Cliente que não é informado sobre cobrança de cesta ao abrir conta sofre danos morais

Cliente que não é informado sobre cobrança de cesta ao abrir conta sofre danos morais

Em decisão com trânsito em julgado na Primeira Câmara Cível, o Desembargador Cláudio Cesar Ramalheira Roessing, do TJAM, definiu em apelo de consumidor que este ficou privado de parte do seu salário por um longo período em decorrência de descontos ilegais de taxas bancárias cobradas irregularmente pelo Bradesco, considerando, no caso, a violação a direito de personalidade com danos morais que foram compensados em R$ 10 mil ao autor do recurso, porque não foi informado da operação no momento da abertura da conta. 

A controvérsia surgiu em torno da cobrança de uma cesta de serviços bancários, que, segundo o cliente, nunca foi contratada de forma expressa e consciente. O juízo de primeira instância havia entendido que a contratação do serviço estava comprovada, com base em contrato anexado aos autos.

Contudo, em sua apelação, o autor defendeu que não houve adesão específica à cobrança e que o banco não apresentou um contrato que comprovasse o consentimento do consumidor.
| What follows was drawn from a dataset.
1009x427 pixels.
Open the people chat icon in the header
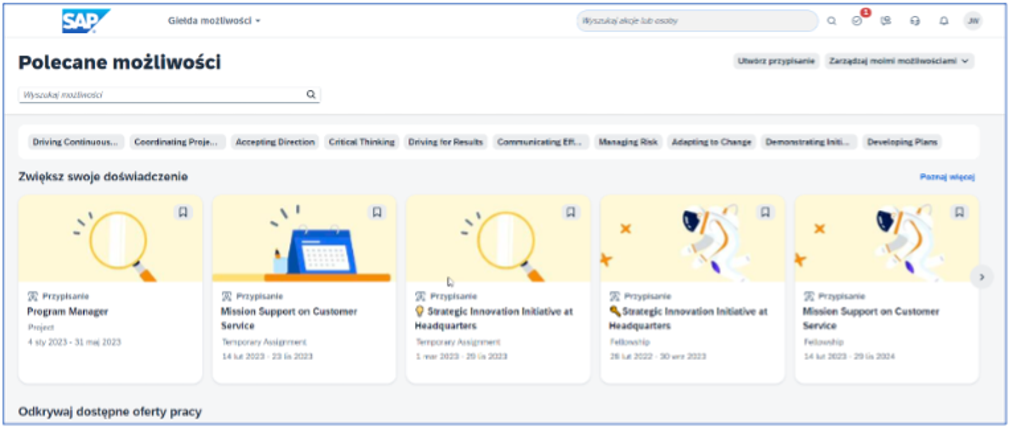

Com isso, pediu a reforma da sentença.

Ao analisar o caso, com voto do Relator, a Primeira Câmara Cível concluiu que o banco não conseguiu provar a contratação específica do serviço. A corte destacou que, de acordo com a Resolução BACEN 3.919/2010, o consumidor deve ser informado sobre os serviços essenciais e gratuitos disponíveis no momento da abertura da conta, o que não ocorreu no caso do apelante.
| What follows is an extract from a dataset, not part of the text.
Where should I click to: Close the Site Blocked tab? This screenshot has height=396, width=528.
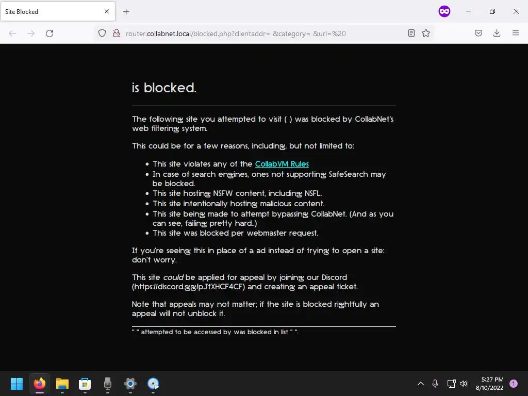(x=106, y=11)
Em razão disso, o tribunal determinou a devolução em dobro dos valores pagos pela cesta de serviços, além de fixar uma indenização de R$ 10 mil por danos morais. A decisão considerou que a cobrança indevida, sem o devido consentimento, configura violação da boa-fé objetiva e gera o dever de reparar.

Essa decisão serve como um alerta para os consumidores sobre seus direitos em relação às tarifas bancárias e reforça a necessidade de transparência por parte das instituições financeiras.
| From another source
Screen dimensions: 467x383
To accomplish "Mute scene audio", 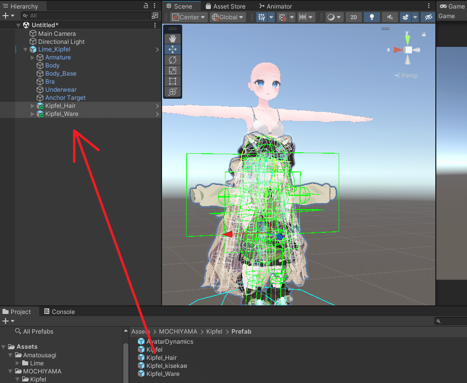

A instituição bancária não se desincumbiu do ônus de demonstrar a existência do negócio jurídico, de modo que, os descontos efetivados são ilegítimos. O consumidor ficou privado de parte do seu salário por um longo período, em decorrência de desconto ilegal, restando demonstrada a violação ao Direito de Personalidade, o que configura a incidência do dano moral, dispôs o Relator no caso concreto. 

O acórdão registra que o artigo 2.º da Resolução BACEN 3.919/2010 estipula um padrão de serviços mínimos essenciais e gratuitos, dentre os quais quatro saques mensais e duas transferências mensais, de modo que tal padrão deve ser a opção informada no momento da abertura de conta – e não omitida e substituída por um serviço-padrão pago –, porquanto a informação se trata de um direito básico do consumidor.